▶ [DOCUMENT EXTRACT]

Adv

11/05/2010

Reality behind RFS Lag of Samsung Galaxy S

Reality behind RFS Lag - xda-developers.

Reality behind RFS Lag




This is probably missing a lot of facts that we haven't uncovered yet. When we learn more, we can update what we know here

Background

All data is stored on an 8gb or 16gb MoviNAND chip, of which 2GB is 'system data', and the rest is for user storage. The MoviNAND is one of the first mobile 'smart SSD' chips. That means that the MoviNAND handles all operations such as data wear leveling, physical data lookup, as well as having it's own internal buffers. This cleverness is both good... and very bad.

FSYNC

When writing data to disk, your system and apps will make a call to the driver to 'write some data to file X'. This data will then be placed into kernel filesystem buffers and streamed off as commands to the MoviNAND. The MoviNAND will then slowly accept these commands, and place them into its own buffer, and the disk controller itself will then go about it's business writing this data to disk, using lookup tables to determine where to write the data to ensure maximum NAND lifetime, etc. It does a lot of work.

The system or apps also have an extra tool, called FSYNC. When this is used, the kernel and filesystem will clear the buffer for the affected file, and ensure it is written to disk. The current thread will block, and wait for the fsync call to return to signal that the data is fully written to disk. The kernel itself will wait for an event from the MoviNAND to signal that the data has been completely written.

In a 'dumb' disk, this fsync is fairly quick - the kernel buffer will be written directly to where the kernel has directed, and the round trip time (RTT) will be as long as it takes for data to be written.

In a 'very smart' desktop SSD, the fsync can return instantly - the disk controller will take the data and place it in it's battery-backup protected, and then go about it's wear leveling and writing in the background without bothering the system.

In the 'smart' MoviNAND, the fsync will take a very very long time to return - sometimes fsync on MoviNAND will take several seconds(confirm?) to return. This is because the MoviNAND may have a long line of housekeeping tasks waiting for it when a fsync is called, and it will complete all of it's tasks before returning.

RFS

RFS has a fairly badly written driver, that will call an fsync on file close.

Basically, RFS runs in 'ultra secure' mode by default. This security may not be really needed - I personally don't want it if it means enormous slow downs. It also doesn't help data security if the system/app is holding a file open, only if it closes the file. The MoviNAND is also fairly smart, and appears to write it's cache to disk before turning off, and also appears to have capacitors to keep it alive for a little bit of time in the event of a power cut.

SQLite

Most Android apps use SQLite - a fairly simple database that is easy to embed. Sqlite has 'transactions' - not real transactions, but a transaction in sqlite is where the database is locked for the duration of a database write, and multiple databases writes can be included in one transaction. At the end of a transaction, sqlite will call FSYNC on the database file, causing a possibly long wait while the MoviNAND does it's thing. Certain applications will not bunch up writes into a single transaction, and will do all of their writes in new transactions. This means that fsync will be called again and again. This isn't really a problem on most devices, as fsync is a very fast operation. This is a problem on the SGS, because MoviNAND fsync is very slow.

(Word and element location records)
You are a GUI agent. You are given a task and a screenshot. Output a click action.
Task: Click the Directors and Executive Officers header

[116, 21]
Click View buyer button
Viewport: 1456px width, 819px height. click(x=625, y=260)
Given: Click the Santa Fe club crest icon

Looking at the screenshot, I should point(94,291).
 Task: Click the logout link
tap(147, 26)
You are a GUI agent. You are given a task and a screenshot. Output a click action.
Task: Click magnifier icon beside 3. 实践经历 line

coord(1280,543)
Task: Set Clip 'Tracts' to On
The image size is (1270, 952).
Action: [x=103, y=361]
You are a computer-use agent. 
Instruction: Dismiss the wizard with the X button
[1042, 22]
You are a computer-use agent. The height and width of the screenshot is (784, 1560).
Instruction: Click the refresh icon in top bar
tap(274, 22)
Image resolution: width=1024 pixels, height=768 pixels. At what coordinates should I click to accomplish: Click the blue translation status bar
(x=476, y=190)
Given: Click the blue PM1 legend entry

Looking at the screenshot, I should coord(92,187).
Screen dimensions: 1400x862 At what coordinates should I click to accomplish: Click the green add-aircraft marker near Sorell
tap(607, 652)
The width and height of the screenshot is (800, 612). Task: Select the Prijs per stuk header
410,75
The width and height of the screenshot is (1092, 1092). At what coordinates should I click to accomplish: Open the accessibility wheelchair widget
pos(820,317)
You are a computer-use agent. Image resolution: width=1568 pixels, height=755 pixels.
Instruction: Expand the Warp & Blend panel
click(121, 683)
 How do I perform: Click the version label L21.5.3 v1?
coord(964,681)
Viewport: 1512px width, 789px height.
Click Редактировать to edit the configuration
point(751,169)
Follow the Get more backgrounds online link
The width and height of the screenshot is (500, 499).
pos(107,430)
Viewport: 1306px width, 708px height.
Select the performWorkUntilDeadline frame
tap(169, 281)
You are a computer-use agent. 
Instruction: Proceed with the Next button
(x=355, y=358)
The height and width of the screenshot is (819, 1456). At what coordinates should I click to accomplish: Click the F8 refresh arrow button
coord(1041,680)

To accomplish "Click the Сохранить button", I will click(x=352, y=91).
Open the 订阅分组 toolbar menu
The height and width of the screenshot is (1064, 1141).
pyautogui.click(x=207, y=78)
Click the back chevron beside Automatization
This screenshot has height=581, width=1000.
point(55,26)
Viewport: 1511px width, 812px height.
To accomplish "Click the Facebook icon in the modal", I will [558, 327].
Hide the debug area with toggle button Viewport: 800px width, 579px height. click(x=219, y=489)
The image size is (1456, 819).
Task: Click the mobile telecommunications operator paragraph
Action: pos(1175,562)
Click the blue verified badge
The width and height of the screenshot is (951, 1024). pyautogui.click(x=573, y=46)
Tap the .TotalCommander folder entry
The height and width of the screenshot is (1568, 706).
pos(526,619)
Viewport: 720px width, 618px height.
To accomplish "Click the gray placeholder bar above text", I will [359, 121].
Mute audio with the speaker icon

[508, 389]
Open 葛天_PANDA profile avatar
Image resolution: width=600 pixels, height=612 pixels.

▶ [WHAT THIS EXERCISE ASKS]
a - In the post on RFS lag, what does the RFS driver call when a file is closed?
b - Carry on writing the post about RFS lag, starting right after its final sentence.

▶ [ANSWER LIST]
a - It calls an fsync.

b -
The various fixes and why they work

Native EXT4 to replace RFS (Voodoo)

By replacing RFS with EXT4, the 'sync on fileclose' problem is removed. The EXT series of filesystems is also more efficient at allocating information into blocks than RFS/FAT32 is. This means less real writes to MoviNAND, which means that the MoviNAND buffer should be smaller, and when a sync is called, fewer commands have to be run. When a sync is called on EXT4, it will still be very slow, as the MoviNAND's sync is still slow.
Basically, EXT4 improves filesystem grouping which leads to less commands, and does not have the broken 'sync on file close' that RFS does. It will not heavily improve sqlite database access in certain apps, as the full fsync on transaction end will still have to go through MoviNAND, and will be slow.

When pulling out the battery, there is a chance to lose data that has been written to a file but has not yet been told to sync to disk. This means that EXT4 is less secure than RFS. However, I believe the performance to be worth the risk.

Loopback EXT2 on top of RFS (OCLF)

By creating a loopback filesystem of EXT2, the 'sync on fileclose' problem is removed as well. Since the Loopback File is never closed until the EXT2 is unmounted, RFS will not call fsync when a file in the EXT2 loopback is closed. Since a single large file is created on RFS instead of multiple small files, RFS is unable to mis-allocate the file, or fragment it. The actual allocation of filesystem blocks is handled by EXT2. As a note, care should be taken in making the large file on RFS - it MUST align correctly with the MoviNAND boundries, or operations will be slowed down due to double-disk accesses for files, etc. It is unknown whether OCLF is aligning this correctly (how to determine this? 4KB block size gives double the performance of 2KB block size, so it might be aligning it correctly already).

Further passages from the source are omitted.